The Marine I is the fourth vessel carrying a majority of South Asians known to have attempted the perilous crossing from West Africa in the past half year or so. It is also the biggest. On Jan. 12, a boat called the Taobi Stara arrived in the Canary Islands carrying 166 immigrants, roughly 151 of them believed to be from Pakistan. One landed in the Canary island of Tenerife in September with about 160 people, including 137 South Asians, on board. A third boat, with 226 people, mostly Pakistanis, arrived directly in Spain's Mediterranean port of Cadiz in July.

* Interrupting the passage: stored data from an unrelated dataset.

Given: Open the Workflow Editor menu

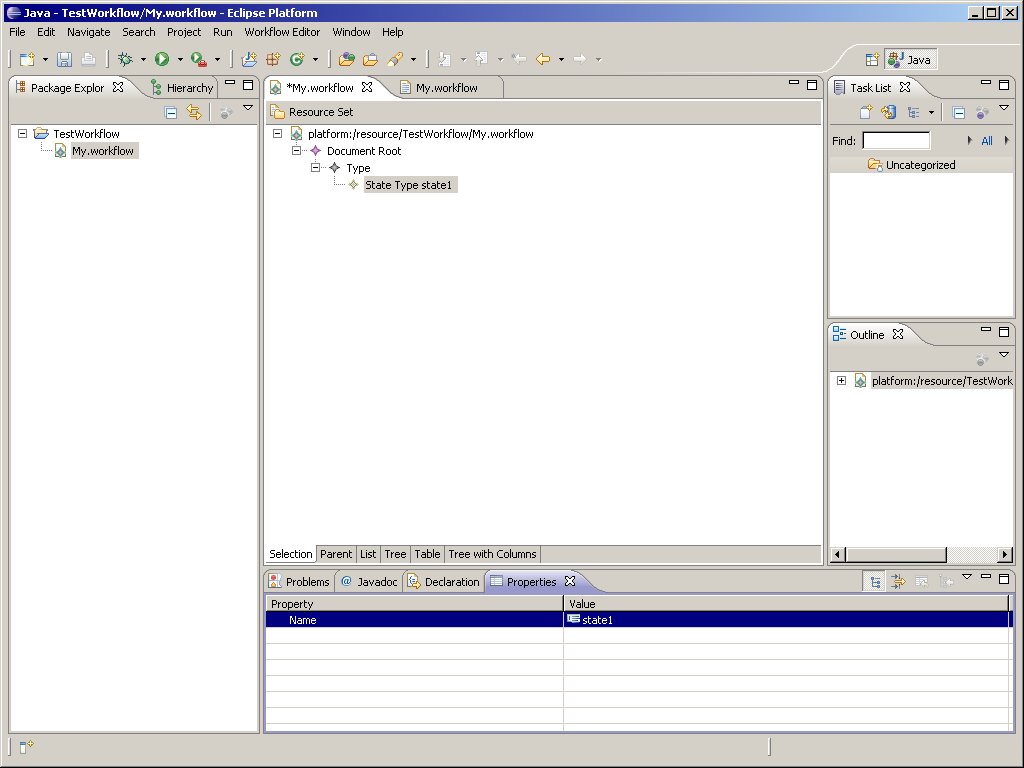Looking at the screenshot, I should click(x=282, y=32).
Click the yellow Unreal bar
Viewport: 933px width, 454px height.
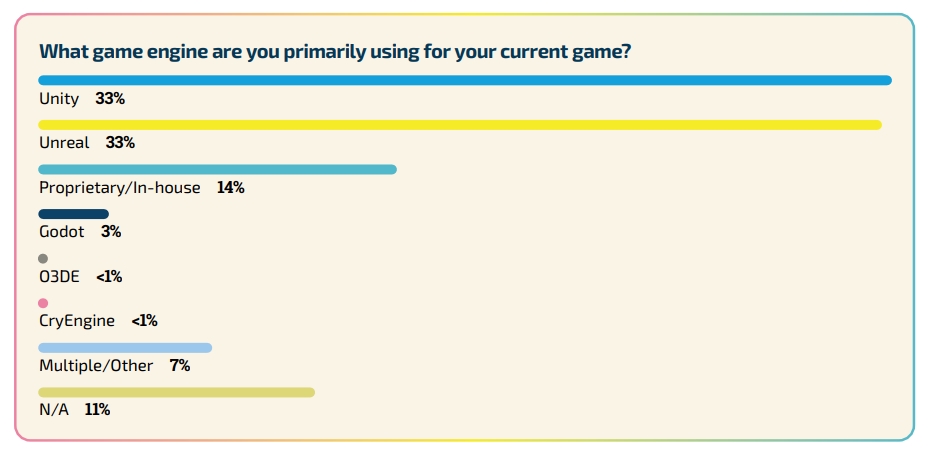click(460, 125)
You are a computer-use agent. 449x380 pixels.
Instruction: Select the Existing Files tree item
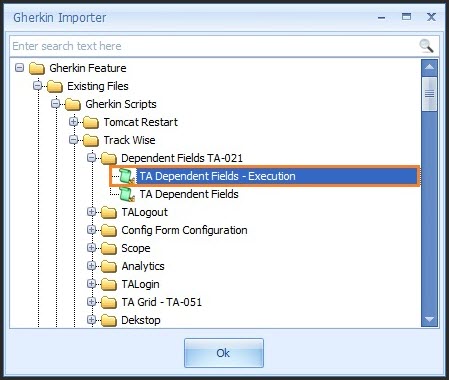click(x=98, y=86)
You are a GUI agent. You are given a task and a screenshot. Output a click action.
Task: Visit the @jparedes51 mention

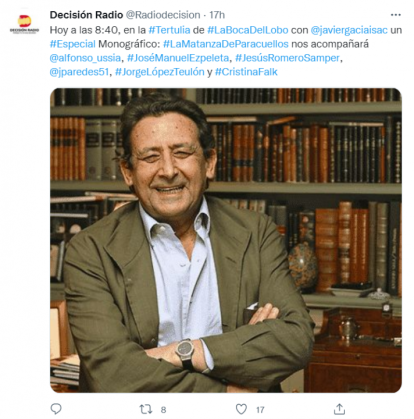[x=79, y=72]

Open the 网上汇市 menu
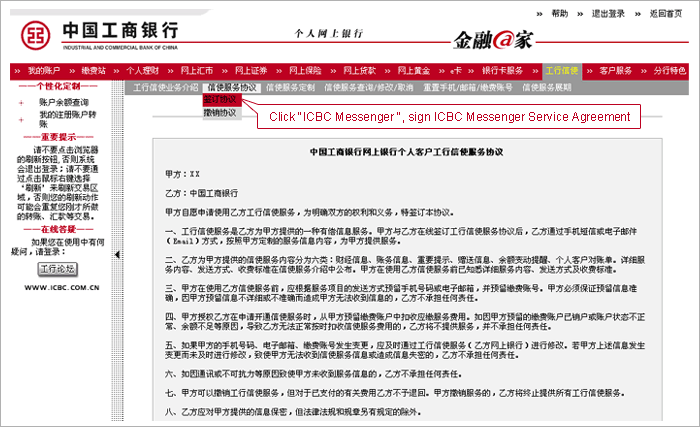point(197,72)
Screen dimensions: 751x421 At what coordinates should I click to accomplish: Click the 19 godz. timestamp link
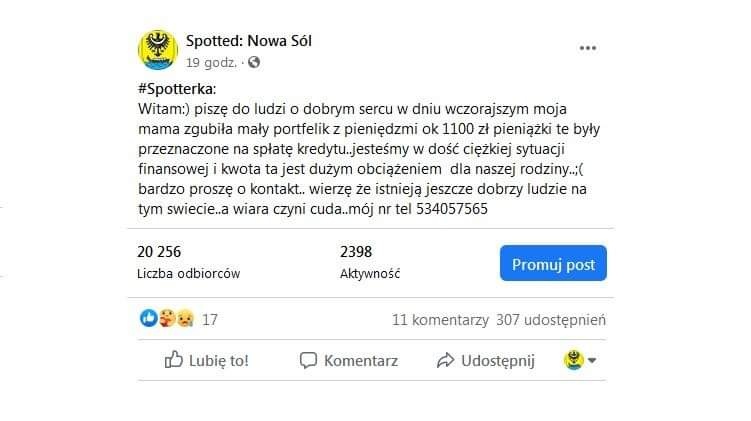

Other South Asians are being caught before reaching the sea. Senegalese police halted 105 Pakistanis in two groups in and outside of Dakar in September, and Guinea Bissau detained 100 Pakistanis in October, according to local news reports at the time. Police sources said a group of Indians was intercepted in Niger on its way to Senegal last year.

But the saga of the Marine I offers the boldest evidence yet that South Asians are joining the 31,000 Africans who risked their lives last year along the newest route into Europe. Many die, are turned back or are held in camps for questioning, for the few who succeed.

That Pakistanis have been attempting to reach Europe via Africa is no secret to the Pakistani authorities. Tariq Pavez, director general of the Federal Investigation Agency in Islamabad, said in an interview this week that the African route was emerging as "a problem area."

"This is now our main headache: How to disrupt the African route," Pavez said, adding that many Pakistanis travel on valid documents to Dubai, in the United Arab Emirates, and then aim for African countries like Senegal and Mauritania, where they can get visas on arrival. "Then they start moving to different countries, especially Spain and Morocco." The documents are discarded, as the migrants gamble that they cannot then be sent back home, without realizing the perils of being stateless.

The International Organization for Migration says that people from South Asia have crossed Africa before to get to Europe, usually treking across the Sahara to the two Spanish enclaves in Morocco, Melilla and Ceuta. The organization should know. Over the past two years it has rescued 300 South Asians from the desert, including 30 Indians and Bangladeshis abandoned in the Sahara in May. Philippe Chauzy, the organization's spokesman in Geneva, said that group was not heading north to Melilla. "They were going to go west, to the coast."

Officials like Mazzitelli, of the UN office in Senegal, say that while African immigrants cross thousands of miles of ocean in fiberglass "cayucos," or fishing boats, crammed with 50 to 80 passengers, South Asians are leaving in groups of at least 100, in much bigger vessels, like the barely seaworthy Marine I. Similar rusting hulks can be found abandoned all along the West African coast, he said, and can be refurbished for minimal cost. He is concerned that more Africans are taking the bigger and hazardous vessels used by the Asians.

Mazzitelli says that unlike African immigrants, who can take several years to work their way to the coast and earn the roughly €1,000, or $1,300, it costs for a seat in a crumbling cayuco to the Canary Islands, most South Asians have come to Africa by air. Those awaiting their fate in the warehouse at Nouadhibou paid €6,000 to €10,000 each for their trip to "Destination Europe," Tschanz said.

"The immigrants aren't told anything, they pay to come to Europe and they are unaware of the conditions," said Vijaya Souri, who works for the International Organization for Migration in Mauritania. "They didn't even know they were paying their way through Africa, and some said that if they had known, they wouldn't have chosen to come."